#### À faire:
Dans le texte sur Élisabeth Badinter et l'écologie politique, de quelle entreprise est-elle présidente du conseil de surveillance ?

#### Texte fourni:
►
Peut-être la réticence d’Élisabeth Badinter est-elle liée au fait que celle-ci est aujourd’hui la deuxième actionnaire et la présidente du conseil de surveillance de Publicis. Cette multinationale qui assure la publicité de Nestlé ou de Pampers, et ne brille pourtant pas par le féminisme de ses campagnes. En tant qu’héritiers du matérialisme, citoyens engagés ou observateurs critiques de la société, on ne peut pas sous-estimer l’importance de ce type d’intérêts particuliers sur la manière dont une personne envisage la lutte des classes, la nature des rapports sociaux et le combat pour l’émancipation. On interprète différemment, à la lumière de cette information, qu’Élisabeth Badinter se dise « scandalisée » par l’interdiction faite aux hôpitaux publics de continuer à se faire les relais, dans les maternités, de la publicité des fabricants de biberons et de lait maternisé, qu’elle puisse trouver choquant et « régressif » de donner de la purée de brocolis plutôt qu’un petit pot industriel, ou encore de privilégier les couches lavables aux jetables…

Disons-le clairement, si le combat écologique ne doit pas être synonyme de régression sociale, il doit à coup sûr être synonyme de régression du système capitaliste et publicitaire ! C’est bien la logique d’accumulation matérielle, alimentée par la publicité et les médias, qui nous a menés dans le mur. Le productivisme, qui vise à nous faire produire et consommer toujours plus, est aujourd’hui le principal responsable de la crise sociale et environnementale. Il exploite à la fois les travailleurs et les écosystèmes pour répondre aux appétits croissants des actionnaires. La société de consommation est une forme d’aliénation moderne qui, en créant sans cesse de nouveaux besoins, nous enchaîne à la frustration du « toujours plus » jamais comblé. Pas sûr que ce soit la voie de l’émancipation.
Élisabeth Badinter va également un peu vite en besogne en associant le féministe naturaliste à l’écologie, et semble confondre écologie politique et deep ecology . Ce mouvement venu de Scandinavie, s’il combat le productivisme, le fait au nom de l’indifférenciation entre espèces et d’une « éthique environnementale » qui l’a conduit à de nombreuses dérives, sacrifiant trop souvent la justice sociale et la liberté des individus sur l’autel de l’environnement. Au contraire, l’écologie politique, en tant que lutte contre toutes les formes de domination, est aussi un combat féministe ! Partant du principe que l’émancipation ne peut passer que par le changement des rapports sociaux et culturels, l’écologie politique prend comme point de départ la critique du système, pour en arriver au nécessaire respect de l’environnement, certes, mais plus largement à un projet politique global d’émancipation individuelle et collective.
◄
#### Matériel:
►
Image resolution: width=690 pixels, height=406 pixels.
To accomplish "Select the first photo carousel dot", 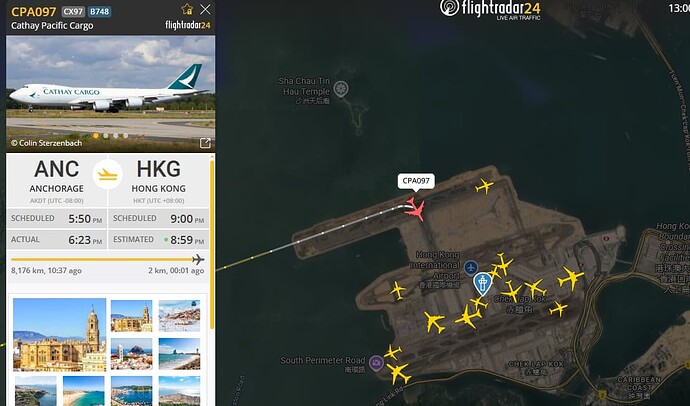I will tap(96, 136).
◄
►
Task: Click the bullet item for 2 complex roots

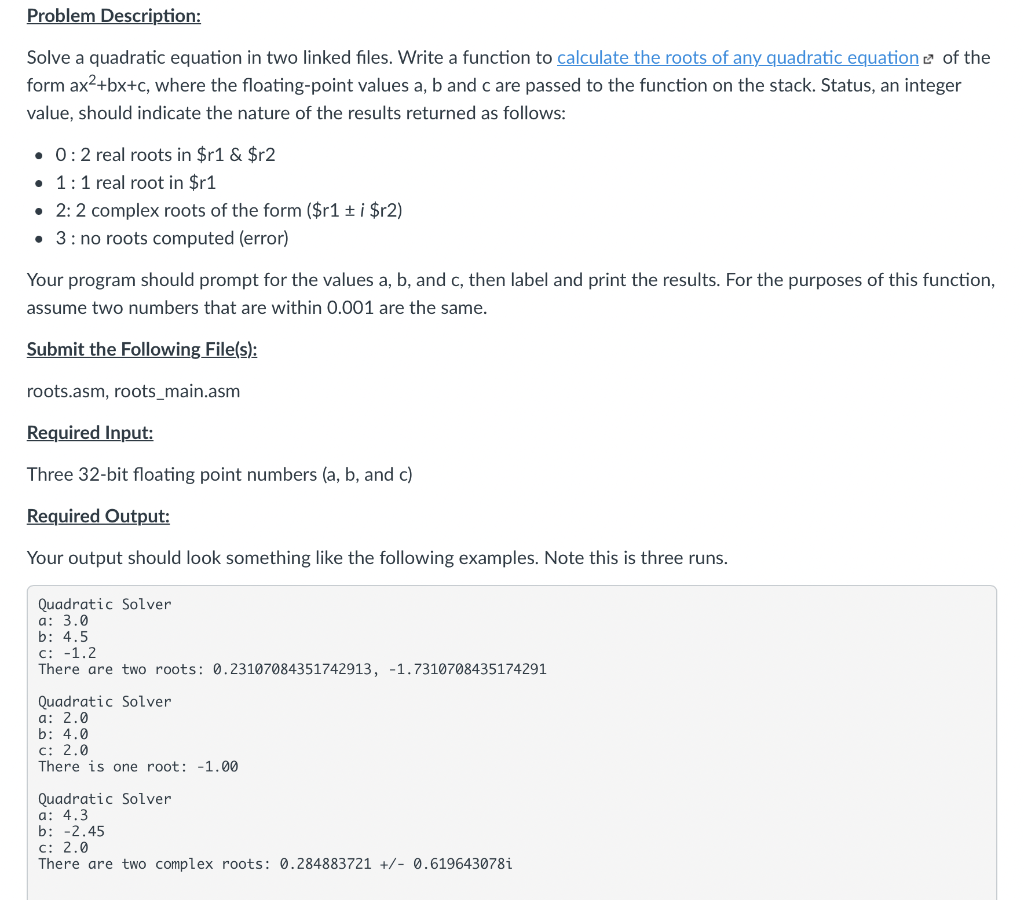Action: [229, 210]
◄
#### Réponse complète:
Elle est présidente du conseil de surveillance de Publicis.